Of course there are things I could do to mitigate the risk. I could take out $200, leave my cell phone at home. I could go to the DMV and get a California Identification Card (we used to use these as fakes all the time back in the day) and worst case scenario I wake up naked on the beach, at least all of my valuables are safe somewhere.

And here's the thing, anyone I meet, anything I do on the bar crawl. I'm not going to remember. I'll save girls' phone numbers as Laura HOT or JeNebraska and then I'll never text them because what if they're fat, or I called them a cunt and don't remember. Best case scenario I'll have a fun picture on the Hermosa pier that will make a couple midwesterners jealous because it will be snowing where they are.

That picture won't even get that many likes. People don't like when they're jealous.

Also I'm sick right now. This might be a good one. Like the bedridden for 7 days and emerge 7 pounds lighter kind. This paired with my 29 days of sobriety in January, my God, I might look good with my shirt off by Spring Break.

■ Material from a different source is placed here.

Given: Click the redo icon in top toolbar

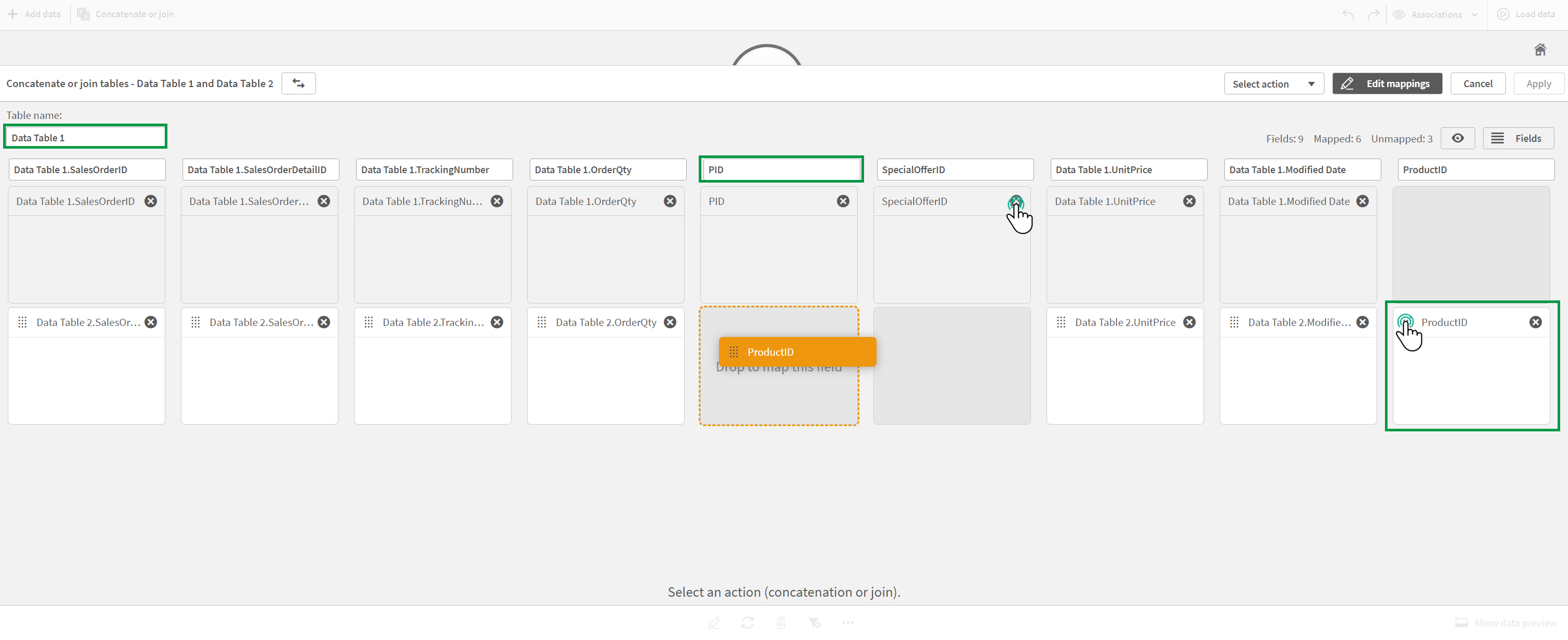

You aren't going to believe this, but I'm making the adult decision to NOT CRAWL. I had my fun, I did four strong crawls. It's someone else's time to shine now. Pregame effectively and remember that American Junkie is the best bathroom for drugs. I have faith in you and I feel OK about passing the party torch to the next generation. I'll still check in on you, I'll be at the Parlor for big basketball games. But this Saturday…I'm sleeping in. I'm finishing Jessica Jones. I'm watching Master of None. I'm cleaning my room, for real like with a vacuum cleaner.

This Saturday I'm choosing to be an adult.

That is unless someone can convince me otherwise...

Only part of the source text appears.